20 Haziran 2015 Cumartesi

Karadenizin Silinmesi Olayı

Televizyonda ablamın dediğine göre böyle bi olay yaşanmış bizim klasik basın ortalığı velveleye vermiş.

Aslında bu ilk defa yaşanan birşey değil. Karadenizin silindiği haritalar zaten el çizimi yani bir oyun, film, karikatür ya da o tarz bir yayında kullanılan türden haritalar olduğu için pek önem verilmez. Öyle ki İtalya bi gariptir, Küba'dan küçük adalar yoktur, Japon adaları tekmiş gibi gözükür vs.

Üstelik Karadeniz'e kıyısı olan bi tek biz değiliz ancak bu tür olaylar sadece bizde konuşuluyor.

Türk Basını yine araştırmadan etmeden bas bas bağırıyor. Oysaki ben bunu çok defalarda görmüştüm.
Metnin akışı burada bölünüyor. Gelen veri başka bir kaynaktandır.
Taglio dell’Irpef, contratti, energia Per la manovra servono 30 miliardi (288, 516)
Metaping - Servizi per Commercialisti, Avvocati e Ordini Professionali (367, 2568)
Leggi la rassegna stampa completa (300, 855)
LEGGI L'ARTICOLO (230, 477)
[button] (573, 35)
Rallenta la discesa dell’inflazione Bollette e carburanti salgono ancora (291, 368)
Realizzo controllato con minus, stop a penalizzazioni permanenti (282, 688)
Şimdi ismini hatırlayamadığım birçok oyunda bu böyleydi. Silkroad oyununda oyuna girince yunan mitolojisinden Atlas sırtında dünyayı taşırdı ve Karadeniz bunda da yoktu.

The Big Bang Theory s8e13'te yine Karadeniz'in olmadığı bir harita görülebilir.
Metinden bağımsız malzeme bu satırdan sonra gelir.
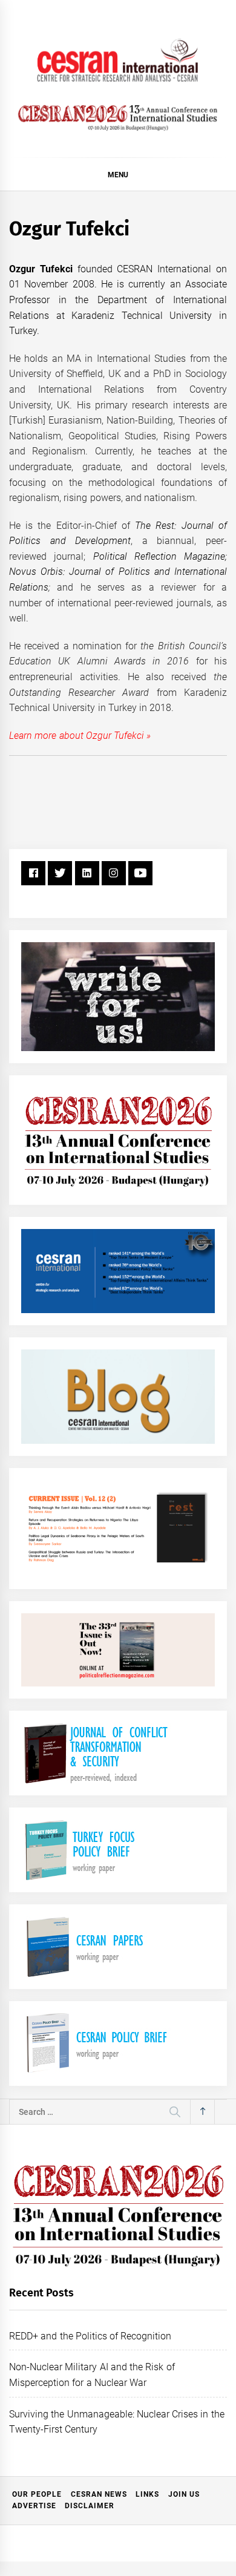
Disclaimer (89, 2506)
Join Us (184, 2494)
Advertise (34, 2506)
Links (147, 2494)
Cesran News (99, 2494)
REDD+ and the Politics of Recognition (90, 2336)
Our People (37, 2494)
Diyeceğim şudur ki bu önemli bi olay değildir önemli olsaydı da üzerine araştırma yapmadan panik havası şeklinde bundan bir haber yapmak da hiç doğru değildir. Bir kez daha yıllardır televizyon izlememenin rahatlığını hissetmiş olmak da ayrı bi güzeldir.

Satrancın Çirkefleşmesi

Küçüklüğümden beri satranç oynamayı ve izlemeyi hep sevdim. Aile bireyleri ve arkadaşlarla da sık sık oynardım ve bundan çok zevk alırdım. Beni doyururdu. Kaybetmek ya da kazanmak önemli değildi. Yenmek tabiki daha zevkliydi ancak daha o yaşlardan beri kazandıktan sonra rakiplerimi sinirlendirmezdim hep saygı gösterirdim. Oyunu oynamak için oynardım kazanmak için değil.

Nihayetinde okulda satrancı en iyi oynayan kişi olarak turnuvalara gittik. Tabiki o halimle herkesin benim gibi olmasını beklemiştim. Saygıdeğer ve yetenekli rakiplerle uzun uzadıya eğlenceli maçlar yapacaktım. Ancak öyle olmadı.
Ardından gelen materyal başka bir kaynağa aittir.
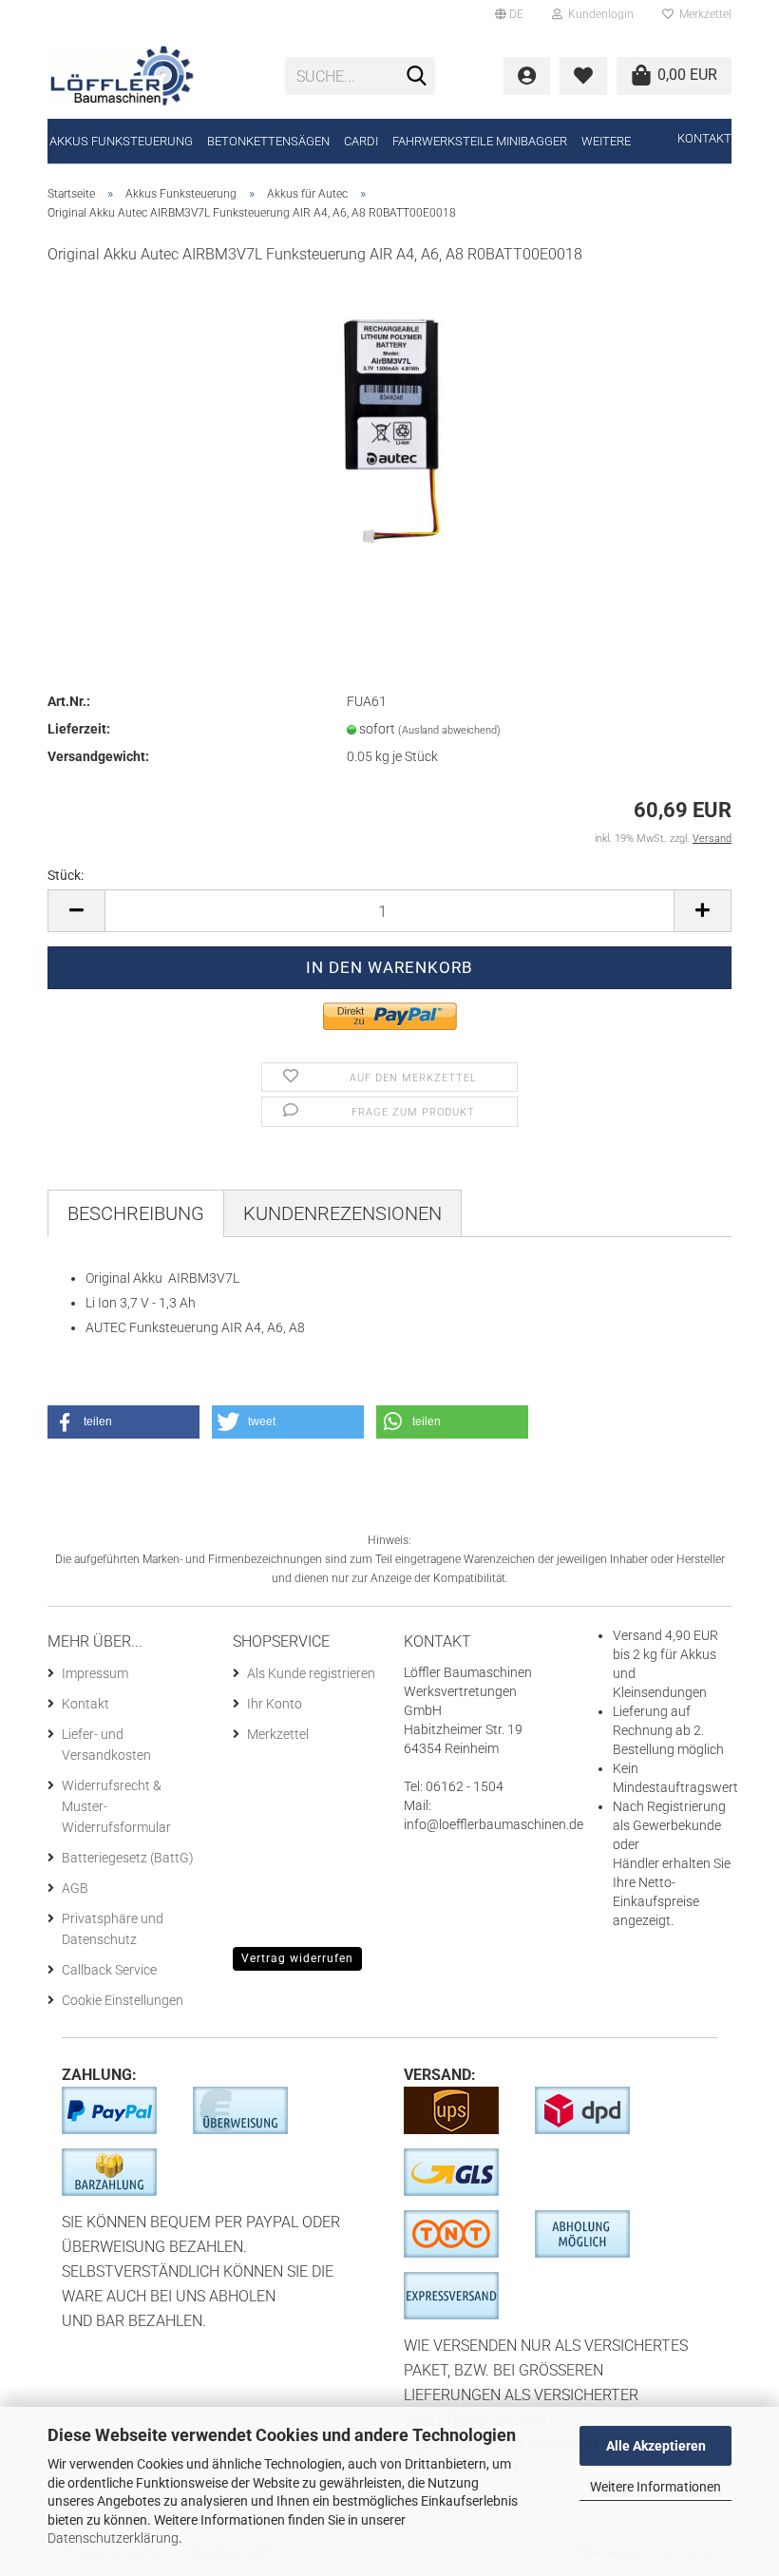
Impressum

9 yaşındaki çocuğa herşeyin kazanmak olduğunu öğretmiş bir hoca ya da anne/baba'nın ürünüyle karşılaştım. Hem de çok defa. Herkes bencilce sadece kendini düşünüp sırf kazanmak karşı tarafı mutsuz etmek hüsrana uğratmak için oynuyordu. Oyundan aldıkları zevk kalmamıştı buharlaşmıştı adeta ve gözlerini kazanma hırsı bürümüş ve kazanmakla alacağı zevkin peşinde.

Bunları beklemeyek gittiğim bi turnuvada bunları görmek tüm konsantrasyonumu altüst etti. Rakiplerinin -yani benim- konsantrasyonunu bozmak için olmayak planlar, hareketler ve gıcıklıklar silsilesi başlardı. Bunlardan en çok belirgin olanı da zaten oynanacak olan taşın dokunulduğunda "tuşe" demekti. Fransızca dokunmak anlamına gelen bu kelime oyuncuyu dokunduğu taşı oynaması yönünde zorlamaktadır. Anca zaten oynanacak hamlede bunu demek ve bunu her hamlede demek karşı tarafın sinirlerini rahatça bozabilirdi ve bu olmuştu zira oraya ne düşünceler ve hayallerle gelenler vardı. Böyle bi durumun ihtimali dahi akıllarda yoktu ve buna psikolojik olarak hazırlanılmamıştı.

Karakteristik yapı özelliğim nedeniyle bu olaylardan fazla etkilendim ve zamanla en sevdiğim oyundan, bir spordan belki de bi kaç yıl içinde bir yaşam tarzım olacak olan satrançtan zamanla soğudum. Şunu biliyorumki çok ünlü ve başarılı bir satranç ustası olabilirdim ancak bu olmadı.